> **Passage provided**:

Thursday, August 28, 2008

:The:Mission:Taco:Chapter 3:Chavitas Mexican Restaurant 2:

Before I get into the review for Chavitas Mexican Restaurant 2, I think readers of :The:Mission:Taco: should know just why I consider myself "The Taco Guru." Why is my taste for tacos so keen? How are my taste buds any more credible than some other taco fanboy? Well, fellow taco aficionados, I divulge:

I grew up in the "SOCO" area of Fullerton, CA. This means nothing to 99.9995% of America--but for the .0005% who have some inkling of what I'm talking about, know that I use this term not in reference to the "hip," eclectic mix of cholos, brozillas, and AZNs at the downtown bar scene (which is ironically placed NOCO), but rather for the term's literal meaning: "South of Commonwealth." Many areas south of Commonwealth Ave. are pre-dominantly Mexican inhabited--and my neighborhood was no exception. My next-door-neighbor/childhood friend was Mexican, and his family had biweekly fiestas that I totally crashed. I have many fond memories of stuffing myself sick and silly with tacos while pwning it up in GoldenEye multiplayer. You see, from a very early age, I developed a taste for the more authentic Mexican flavors. Tacos, tamales, birria, pasole, mole--all of these dishes have memories in my mind and places on my palate.

> **Extracted records**:
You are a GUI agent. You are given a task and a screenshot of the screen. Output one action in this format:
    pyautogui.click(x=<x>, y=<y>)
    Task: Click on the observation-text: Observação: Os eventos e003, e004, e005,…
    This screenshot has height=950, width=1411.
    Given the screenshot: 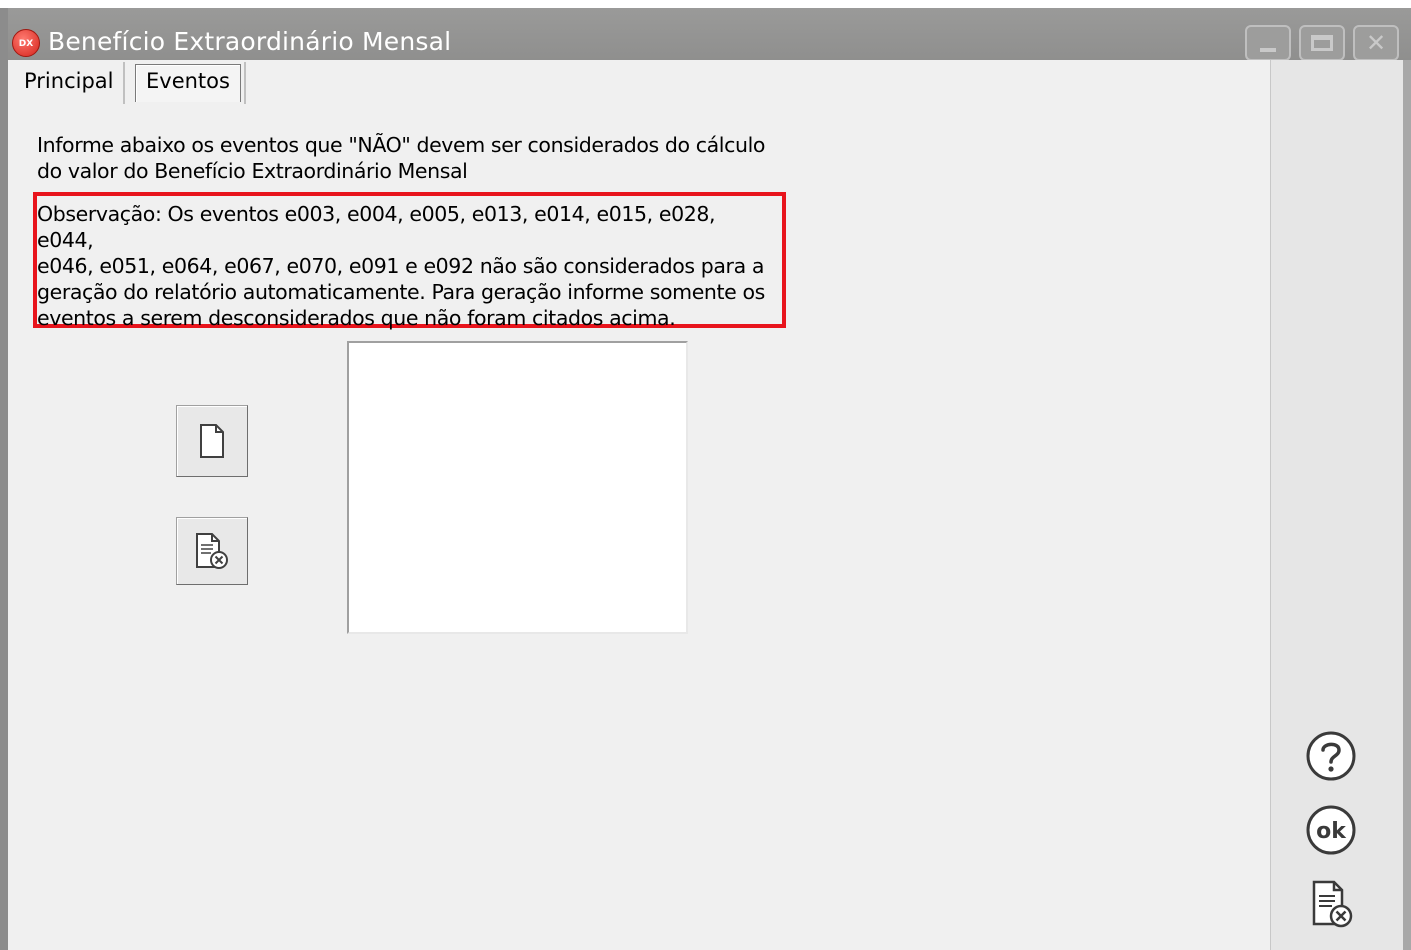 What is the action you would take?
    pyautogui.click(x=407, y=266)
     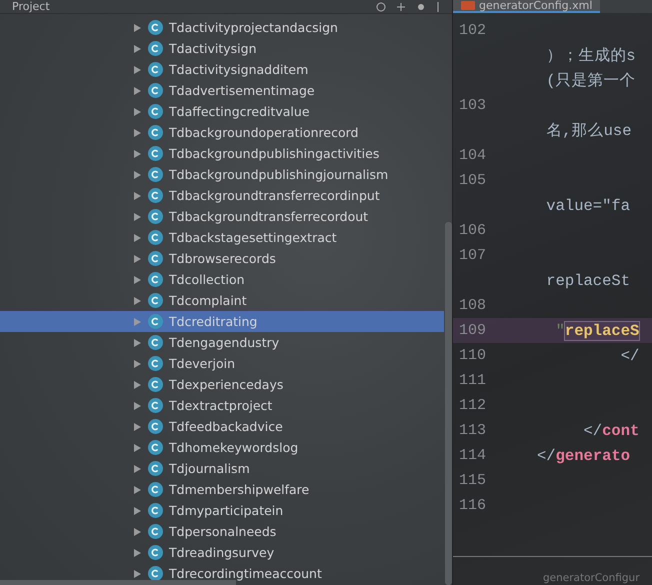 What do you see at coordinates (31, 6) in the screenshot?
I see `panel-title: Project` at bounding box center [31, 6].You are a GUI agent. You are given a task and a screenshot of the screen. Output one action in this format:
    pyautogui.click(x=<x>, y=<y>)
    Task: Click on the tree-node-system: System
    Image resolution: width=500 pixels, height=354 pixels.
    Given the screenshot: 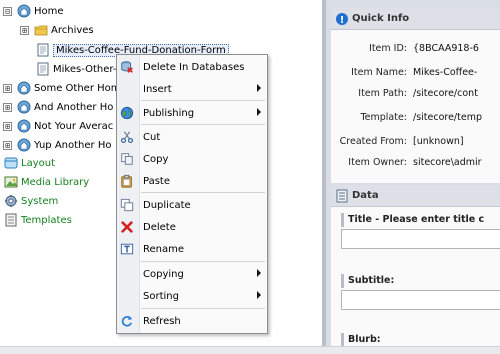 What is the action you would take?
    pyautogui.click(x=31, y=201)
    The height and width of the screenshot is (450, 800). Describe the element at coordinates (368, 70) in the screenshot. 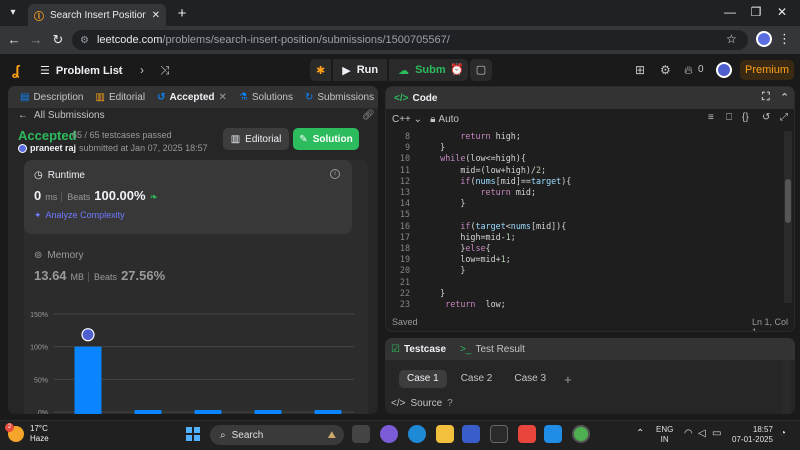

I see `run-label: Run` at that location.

> **Tasks to perform**:
• 1. List the Mexican dishes named in the last sentence of the taco blog post.
• 2. In the taco blog post, what is the literal meaning of "SOCO"?
• 3. Write the next paragraph of the taco blog post, picking up after its final sentence.
The records aren't needed for any of this.

> **Answers per task**:
• 1. Tacos, tamales, birria, pasole, mole

• 2. "South of Commonwealth."

• 3.
The other main reason why I consider myself "The Taco Guru" is because my tongue has mastered the art of consuming food with various spices and spiciness levels. Both of my parents are Indian, but they also were both raised in Burma. I thus grew up with some of the best and spiciest Indian and Burmese food EVAR. For those who don't know what Burmese food is like, know this one thing: Burma is bordered by India, China, and Thailand. Holy. Shit. It's just a melting pot of some of the best and spiciest cuisines combined into one.

A small aside: If you would like some excellent and authentic Burmese food, try Burma Superstar in The Richmond. It straight up tastes like mommy cooked it. I suppose a 4 star average with 1258 reviews on yelp doesn't hurt, either ( I recommend the cat-fish chowder soup (moh-hin-ga), the chicken noodle soup (oh-no-kauswer), and the tea-leaf salad (la-peh).

Okay--enough about me. Time for tacos. Chavitas is one of those restaurants on 24th that you could pass by and never notice. In fact, there are only two reviews for it on Yelp ( It was for this reason that I had to check it out:

Chavitas2 Mexican Restaurant

I was pretty hungry, so I ordered a 2-item combination that came with beans and rice. I ordered a taco regular and a chicken enchilada:

What a cute attempt at a side salad.

If you order the taco a-la-carte, it's $3.50. A word of precaution: I used my broken Spanish to ask what is contained in a taco regular, and I think the lady said there were beans. This is obviously a big no-no, so I made sure she made my taco correctly.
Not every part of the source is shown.